---------- Information shown ----------

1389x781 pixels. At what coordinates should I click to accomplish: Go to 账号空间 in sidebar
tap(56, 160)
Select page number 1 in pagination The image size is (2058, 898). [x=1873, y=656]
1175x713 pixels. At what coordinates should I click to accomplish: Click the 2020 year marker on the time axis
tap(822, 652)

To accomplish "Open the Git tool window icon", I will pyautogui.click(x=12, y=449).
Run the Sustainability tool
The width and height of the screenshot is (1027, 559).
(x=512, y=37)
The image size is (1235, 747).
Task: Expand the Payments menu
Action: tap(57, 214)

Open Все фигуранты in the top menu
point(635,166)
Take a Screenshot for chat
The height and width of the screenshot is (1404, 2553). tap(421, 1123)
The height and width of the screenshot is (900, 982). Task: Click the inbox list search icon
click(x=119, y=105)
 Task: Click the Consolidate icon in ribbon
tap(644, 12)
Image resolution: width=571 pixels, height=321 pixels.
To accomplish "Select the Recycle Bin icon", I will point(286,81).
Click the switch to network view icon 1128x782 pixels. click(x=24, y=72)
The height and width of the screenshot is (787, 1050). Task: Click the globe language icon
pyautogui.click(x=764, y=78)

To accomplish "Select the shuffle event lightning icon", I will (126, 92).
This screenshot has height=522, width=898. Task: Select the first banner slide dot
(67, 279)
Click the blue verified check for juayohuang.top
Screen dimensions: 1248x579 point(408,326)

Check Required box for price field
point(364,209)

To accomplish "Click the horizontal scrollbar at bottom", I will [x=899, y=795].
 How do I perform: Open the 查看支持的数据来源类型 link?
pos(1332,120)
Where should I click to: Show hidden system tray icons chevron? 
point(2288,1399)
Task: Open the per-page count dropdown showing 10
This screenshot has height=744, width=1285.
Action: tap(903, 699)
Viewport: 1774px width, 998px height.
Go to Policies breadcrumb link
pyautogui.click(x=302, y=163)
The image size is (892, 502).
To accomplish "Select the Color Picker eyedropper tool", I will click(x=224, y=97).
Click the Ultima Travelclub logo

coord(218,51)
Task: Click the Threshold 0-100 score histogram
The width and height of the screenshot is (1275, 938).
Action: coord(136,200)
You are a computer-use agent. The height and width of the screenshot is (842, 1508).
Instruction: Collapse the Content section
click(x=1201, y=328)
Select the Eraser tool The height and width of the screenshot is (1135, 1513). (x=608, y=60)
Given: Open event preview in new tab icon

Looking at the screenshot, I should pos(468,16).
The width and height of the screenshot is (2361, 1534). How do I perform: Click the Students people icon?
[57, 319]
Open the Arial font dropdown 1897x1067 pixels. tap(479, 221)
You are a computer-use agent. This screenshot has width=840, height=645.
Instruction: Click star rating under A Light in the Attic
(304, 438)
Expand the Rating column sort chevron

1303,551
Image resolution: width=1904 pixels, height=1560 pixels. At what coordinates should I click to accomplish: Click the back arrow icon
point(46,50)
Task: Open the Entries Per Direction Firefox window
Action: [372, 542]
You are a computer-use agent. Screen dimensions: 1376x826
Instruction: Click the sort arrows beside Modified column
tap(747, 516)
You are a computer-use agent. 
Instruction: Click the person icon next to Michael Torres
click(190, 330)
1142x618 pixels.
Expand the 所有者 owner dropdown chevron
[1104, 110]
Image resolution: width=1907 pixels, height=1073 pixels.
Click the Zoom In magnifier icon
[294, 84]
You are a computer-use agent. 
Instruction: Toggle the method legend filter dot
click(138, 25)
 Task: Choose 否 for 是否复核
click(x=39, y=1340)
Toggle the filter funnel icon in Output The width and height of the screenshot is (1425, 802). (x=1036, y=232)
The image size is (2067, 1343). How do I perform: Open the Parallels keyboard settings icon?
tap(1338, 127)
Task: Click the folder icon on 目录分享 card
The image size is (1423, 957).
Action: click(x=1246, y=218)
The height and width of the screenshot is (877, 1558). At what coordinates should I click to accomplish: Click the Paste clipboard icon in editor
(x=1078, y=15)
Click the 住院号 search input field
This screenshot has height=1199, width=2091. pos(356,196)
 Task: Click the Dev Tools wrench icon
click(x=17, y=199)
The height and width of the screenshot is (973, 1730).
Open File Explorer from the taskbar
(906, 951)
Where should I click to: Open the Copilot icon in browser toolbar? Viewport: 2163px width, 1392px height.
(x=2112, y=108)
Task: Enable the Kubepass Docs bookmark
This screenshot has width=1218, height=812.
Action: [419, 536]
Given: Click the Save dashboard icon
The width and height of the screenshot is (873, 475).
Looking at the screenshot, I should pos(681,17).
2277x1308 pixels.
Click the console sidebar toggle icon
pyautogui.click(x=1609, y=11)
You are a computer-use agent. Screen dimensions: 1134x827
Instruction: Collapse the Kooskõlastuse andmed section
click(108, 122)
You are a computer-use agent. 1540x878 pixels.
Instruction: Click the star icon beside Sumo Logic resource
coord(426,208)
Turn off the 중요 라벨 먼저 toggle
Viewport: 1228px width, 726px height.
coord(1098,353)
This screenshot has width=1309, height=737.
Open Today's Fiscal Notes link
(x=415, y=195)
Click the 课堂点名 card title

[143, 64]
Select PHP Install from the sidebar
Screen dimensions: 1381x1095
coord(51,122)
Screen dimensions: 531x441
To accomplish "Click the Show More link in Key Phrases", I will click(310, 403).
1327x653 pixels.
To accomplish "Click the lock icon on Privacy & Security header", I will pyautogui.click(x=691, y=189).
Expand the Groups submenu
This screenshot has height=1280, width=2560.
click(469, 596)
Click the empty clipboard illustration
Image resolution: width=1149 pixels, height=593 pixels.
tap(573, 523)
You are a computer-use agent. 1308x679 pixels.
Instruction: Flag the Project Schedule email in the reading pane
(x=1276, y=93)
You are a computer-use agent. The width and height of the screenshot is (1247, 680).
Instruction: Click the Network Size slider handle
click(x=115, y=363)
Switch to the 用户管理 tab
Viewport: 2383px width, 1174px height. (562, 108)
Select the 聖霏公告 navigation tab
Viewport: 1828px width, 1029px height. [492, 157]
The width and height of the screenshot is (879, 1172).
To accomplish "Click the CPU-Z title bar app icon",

----------

▶ _The task_
In the answer, give the lines from the first line of the data through the line with "Run the Sustainability tool", exactly as they appear and with no additions.

▶ _Exercise result_
1389x781 pixels. At what coordinates should I click to accomplish: Go to 账号空间 in sidebar
tap(56, 160)
Select page number 1 in pagination The image size is (2058, 898). [x=1873, y=656]
1175x713 pixels. At what coordinates should I click to accomplish: Click the 2020 year marker on the time axis
tap(822, 652)

To accomplish "Open the Git tool window icon", I will pyautogui.click(x=12, y=449).
Run the Sustainability tool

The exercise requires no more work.